Task details:
The answer must consist solely of the lines from the opening line of the entries through the line with "You are a computer-use", transcribed exactly and without any pictures.

Source material:
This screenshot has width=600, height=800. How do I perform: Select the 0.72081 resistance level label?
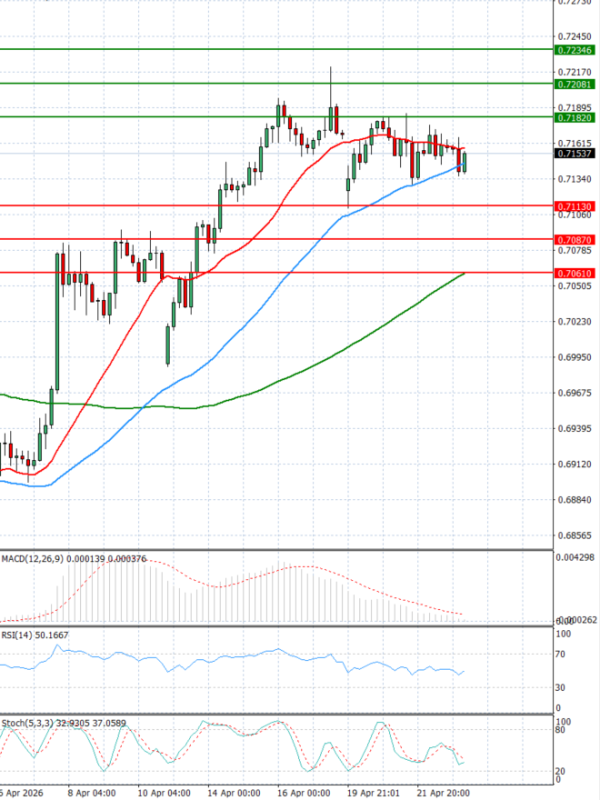575,85
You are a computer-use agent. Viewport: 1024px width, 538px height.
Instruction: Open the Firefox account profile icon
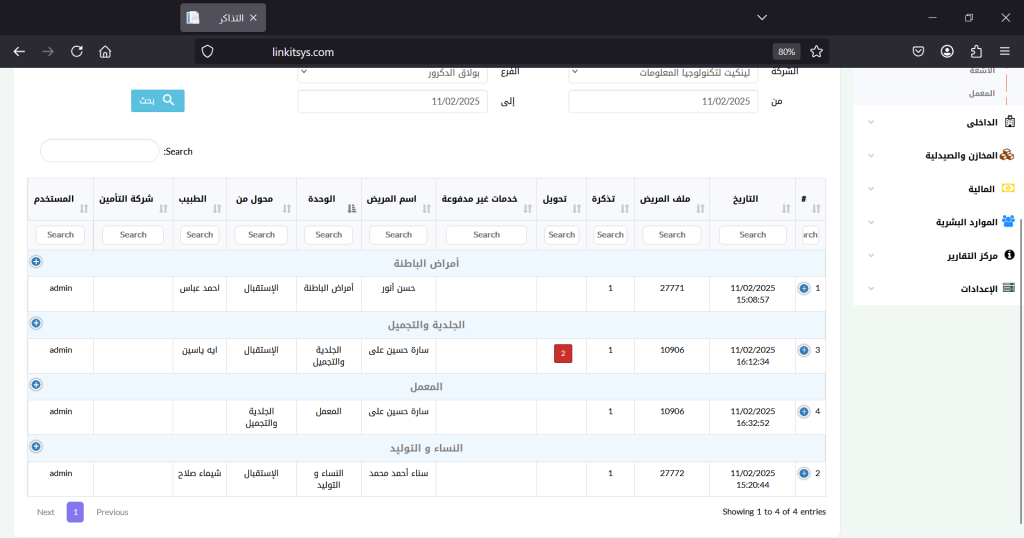pyautogui.click(x=947, y=51)
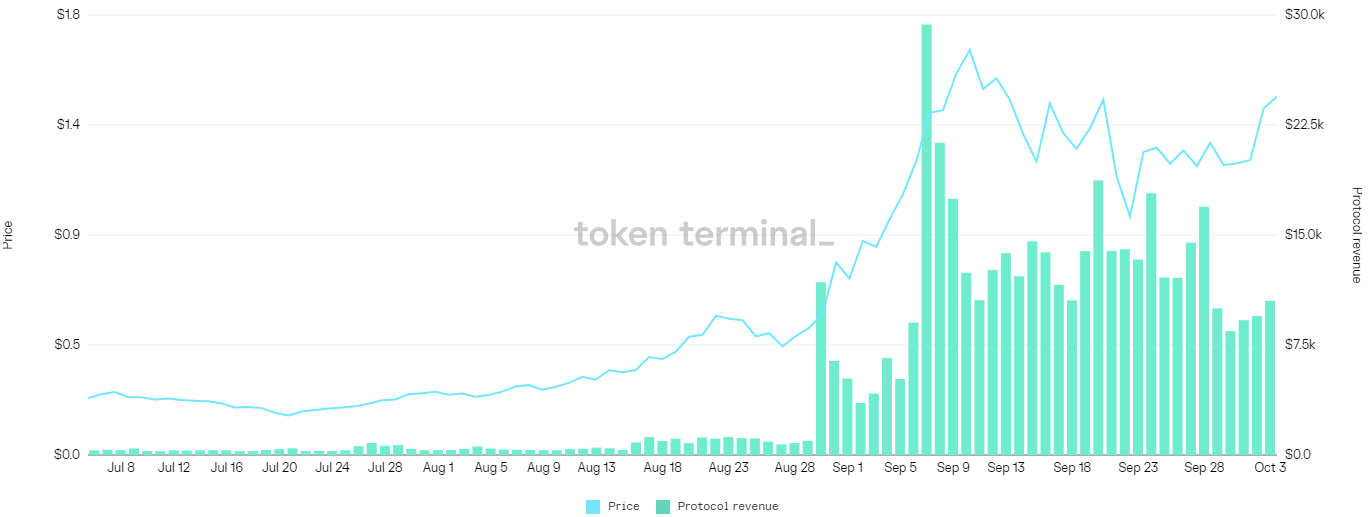
Task: Click the Aug 18 x-axis date label
Action: 663,467
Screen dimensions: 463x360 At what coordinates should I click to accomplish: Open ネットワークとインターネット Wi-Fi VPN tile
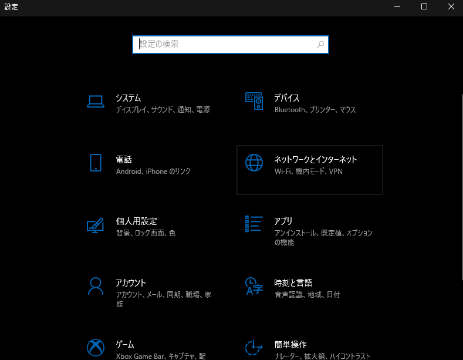pyautogui.click(x=310, y=170)
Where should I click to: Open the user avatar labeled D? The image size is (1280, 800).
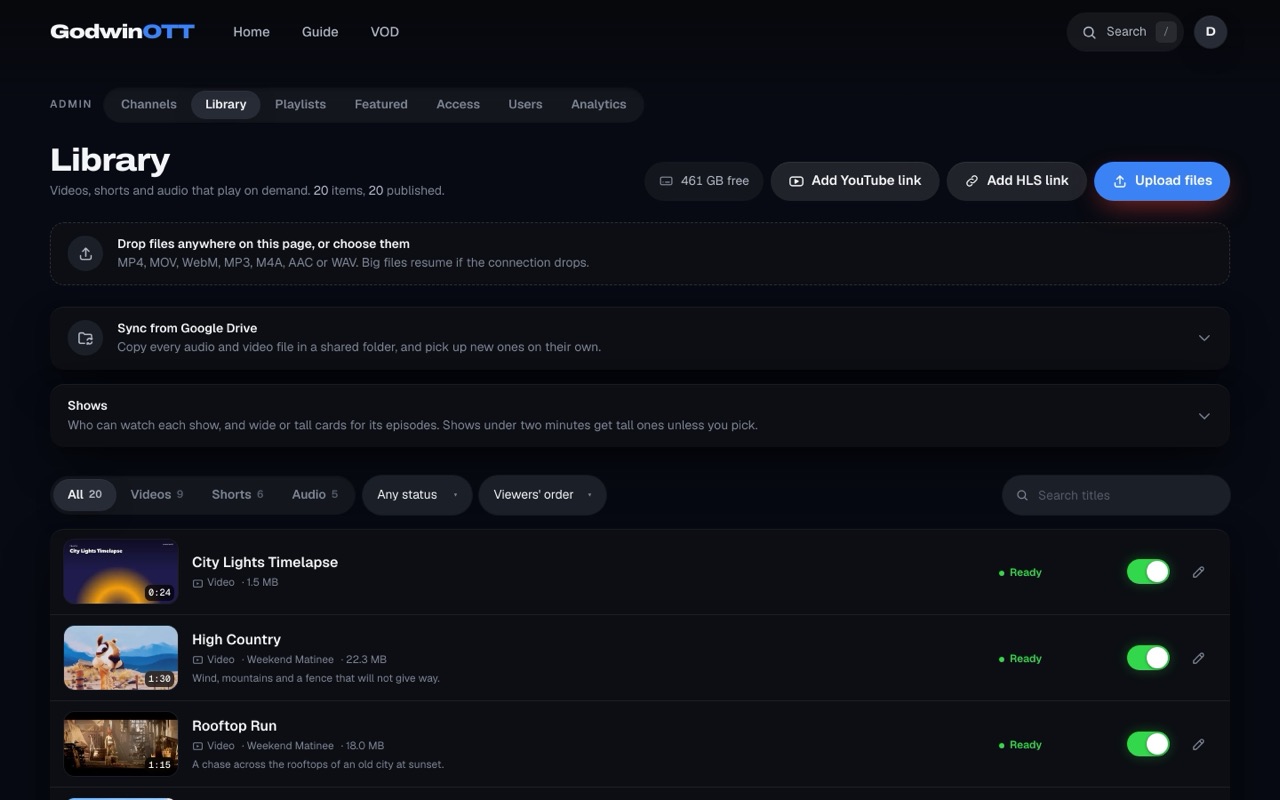(1210, 32)
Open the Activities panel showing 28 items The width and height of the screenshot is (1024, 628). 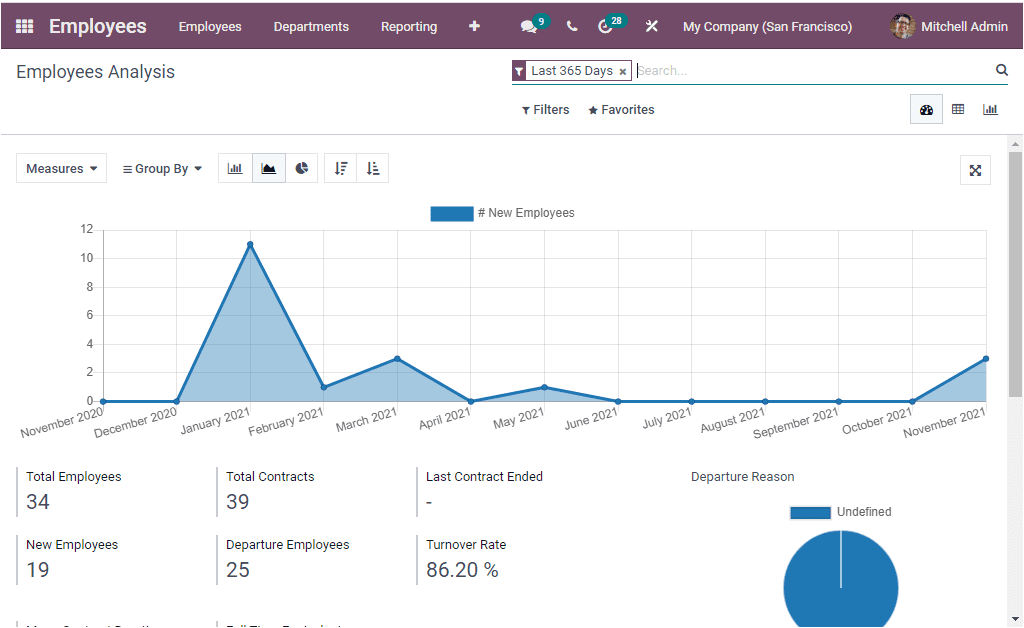[607, 26]
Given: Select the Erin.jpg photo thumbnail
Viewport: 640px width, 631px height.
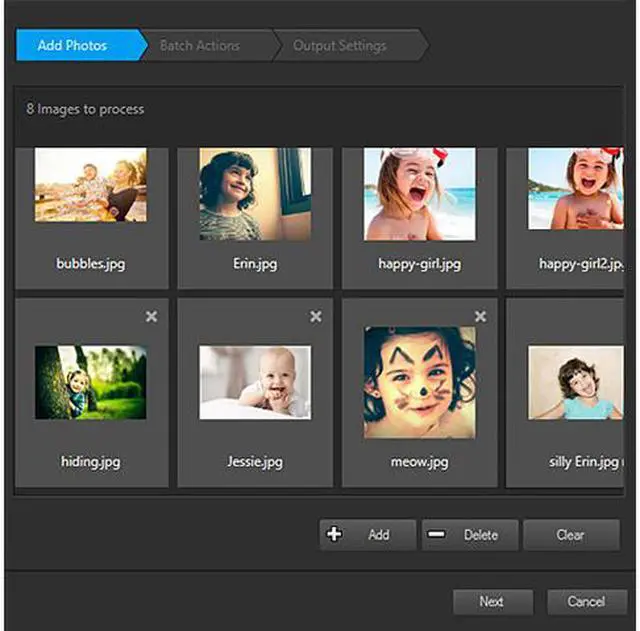Looking at the screenshot, I should pos(254,194).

Response below:
This screenshot has width=600, height=800. How do I perform: Select the 0.72081 resistance level label?
575,85
You are a computer-use agent. Viewport: 1024px width, 538px height.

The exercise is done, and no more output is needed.